According to the Fig. 7, current phrase translation BLEU score is 79.7 and they used 12817 sentences parallel corpus size [2]. The best results got by adding morphology and POS of Myanmar language to baseline system. Postpositional markers have ambiguous meaning in translation. By using POS tags, the system reduced ambiguous in postpositional markers. Especially, ambiguous in Subject PPM “has, have, had” and Place PPM “at”, Subject PPM “null” and Leave PPM “from”, Used PPM “with” and Compare PPM “and” Used PPM “with” and Cause PPM “because of” and Place PPM “at” and Extract PPM “among”.

Fig. 7.
figure 7

BLEU scores for translating to English

Myanmar word segmentation accuracy is 97 % [14] and Myanmar part of speech tagging accuracy is 597 % [10].

In [5], for evaluation purpose, the test sentences are grouped into two groups, 150 sentences for Type1 (Test sentences is taking in the training set) and Type2 (Test sentences that are composed of words in the training sentences, but not exactly the same sentences in the training set).

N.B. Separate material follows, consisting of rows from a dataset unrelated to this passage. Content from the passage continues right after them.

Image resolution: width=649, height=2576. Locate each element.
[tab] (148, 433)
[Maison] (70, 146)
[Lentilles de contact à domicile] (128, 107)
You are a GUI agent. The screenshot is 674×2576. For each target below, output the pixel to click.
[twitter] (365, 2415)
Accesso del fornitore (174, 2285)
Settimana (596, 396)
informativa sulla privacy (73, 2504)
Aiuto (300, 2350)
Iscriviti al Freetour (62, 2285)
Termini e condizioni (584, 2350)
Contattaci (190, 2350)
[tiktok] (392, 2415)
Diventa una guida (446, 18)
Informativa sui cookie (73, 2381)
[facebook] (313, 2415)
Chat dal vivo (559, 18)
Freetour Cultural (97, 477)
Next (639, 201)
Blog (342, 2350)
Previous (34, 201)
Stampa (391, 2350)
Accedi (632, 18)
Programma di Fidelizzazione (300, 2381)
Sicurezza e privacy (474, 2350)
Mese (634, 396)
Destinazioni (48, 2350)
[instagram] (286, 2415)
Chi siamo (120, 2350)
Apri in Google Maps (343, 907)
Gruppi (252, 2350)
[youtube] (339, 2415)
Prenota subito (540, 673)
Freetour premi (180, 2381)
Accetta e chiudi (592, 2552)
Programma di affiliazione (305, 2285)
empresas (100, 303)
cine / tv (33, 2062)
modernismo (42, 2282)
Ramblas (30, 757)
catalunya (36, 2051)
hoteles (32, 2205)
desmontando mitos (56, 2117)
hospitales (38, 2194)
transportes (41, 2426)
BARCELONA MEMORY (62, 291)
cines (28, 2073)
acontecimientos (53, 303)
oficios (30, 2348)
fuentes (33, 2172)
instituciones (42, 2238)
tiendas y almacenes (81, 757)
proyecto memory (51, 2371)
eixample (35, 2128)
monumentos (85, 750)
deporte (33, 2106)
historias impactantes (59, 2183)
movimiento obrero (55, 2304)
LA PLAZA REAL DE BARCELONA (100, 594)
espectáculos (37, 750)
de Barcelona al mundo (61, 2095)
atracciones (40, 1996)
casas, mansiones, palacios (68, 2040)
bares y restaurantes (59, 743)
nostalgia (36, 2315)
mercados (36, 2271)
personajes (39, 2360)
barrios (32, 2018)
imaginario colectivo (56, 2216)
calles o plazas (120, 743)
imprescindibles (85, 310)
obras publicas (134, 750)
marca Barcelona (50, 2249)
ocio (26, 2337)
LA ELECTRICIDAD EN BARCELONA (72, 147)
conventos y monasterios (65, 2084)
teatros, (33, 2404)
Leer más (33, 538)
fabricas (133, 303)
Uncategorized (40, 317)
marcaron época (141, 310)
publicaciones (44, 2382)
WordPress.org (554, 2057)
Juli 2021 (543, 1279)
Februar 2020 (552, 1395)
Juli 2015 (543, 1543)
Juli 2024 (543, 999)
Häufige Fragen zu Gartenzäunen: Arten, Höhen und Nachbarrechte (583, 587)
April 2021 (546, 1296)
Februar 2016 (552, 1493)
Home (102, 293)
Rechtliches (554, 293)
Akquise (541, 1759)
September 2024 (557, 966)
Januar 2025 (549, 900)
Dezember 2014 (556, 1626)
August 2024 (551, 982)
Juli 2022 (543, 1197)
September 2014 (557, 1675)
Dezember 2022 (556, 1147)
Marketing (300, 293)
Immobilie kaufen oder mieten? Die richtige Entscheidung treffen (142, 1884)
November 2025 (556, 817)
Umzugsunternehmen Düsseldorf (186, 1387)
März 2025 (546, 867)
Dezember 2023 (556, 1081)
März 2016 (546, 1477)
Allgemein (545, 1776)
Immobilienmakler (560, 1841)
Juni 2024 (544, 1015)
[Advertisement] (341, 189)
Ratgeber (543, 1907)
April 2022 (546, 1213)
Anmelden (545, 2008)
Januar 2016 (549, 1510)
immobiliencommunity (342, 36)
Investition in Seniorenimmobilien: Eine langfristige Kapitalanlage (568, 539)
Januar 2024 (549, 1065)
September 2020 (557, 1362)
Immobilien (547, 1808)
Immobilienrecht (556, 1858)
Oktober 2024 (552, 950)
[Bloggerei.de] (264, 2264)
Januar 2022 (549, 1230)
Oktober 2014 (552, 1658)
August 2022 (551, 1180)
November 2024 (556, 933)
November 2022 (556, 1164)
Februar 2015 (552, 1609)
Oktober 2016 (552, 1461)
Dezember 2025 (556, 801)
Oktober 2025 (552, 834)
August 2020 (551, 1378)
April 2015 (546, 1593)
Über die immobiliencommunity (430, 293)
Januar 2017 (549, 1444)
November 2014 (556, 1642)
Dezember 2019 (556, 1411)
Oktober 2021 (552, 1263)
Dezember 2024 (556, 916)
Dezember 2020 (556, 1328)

The accuracy of type-I is 98 % and type-II is 90 %. [2, 5, 6] used the same training data.

The Word alignment for Myanmar to English translation accuracy is 89 % [6].

For reordering, the accuracy is 98.9 % in simple sentences, 95.4 in complex sentences and 93.6 in compound sentences [1].

Evaluation Result of Myanmar to English Machine Translation is 82.14 % and English to Myanmar Machine Translation is 80.45 [7].

In the future, more and more training data are going to be trained. The accuracy will be higher. We have to test ALT data for bidirectional Myanmar to English machine translation using human evaluation with bilingual judges.

5 Conclusion

In conclusion, we can say that the field of machine translation has been and continues a key focus of research on natural language processing and that extended to the development of many positive results. Moreover, perfection is still far away. Most of the previous works for Myanmar language machine translation used small corpora and rule based. We focused on construction of a statistical MT model at the end to increase the performance of the machine translation system.

This paper also discussed the ALT project. ALT is intended to accelerate NLP development in low resource Asian languages. The corpus consists of about 20,000 sentences from the news domain consisting of Asian language translations from a shared English source text together with accompanying word segmentation, word alignment, POS tagging, and syntax trees. ALT includes English, Indonesian, Japanese, Khmer, Malay, Myanmar and Vietnamese in the short term, and extend to other languages in the long term through collaboration with international research organizations.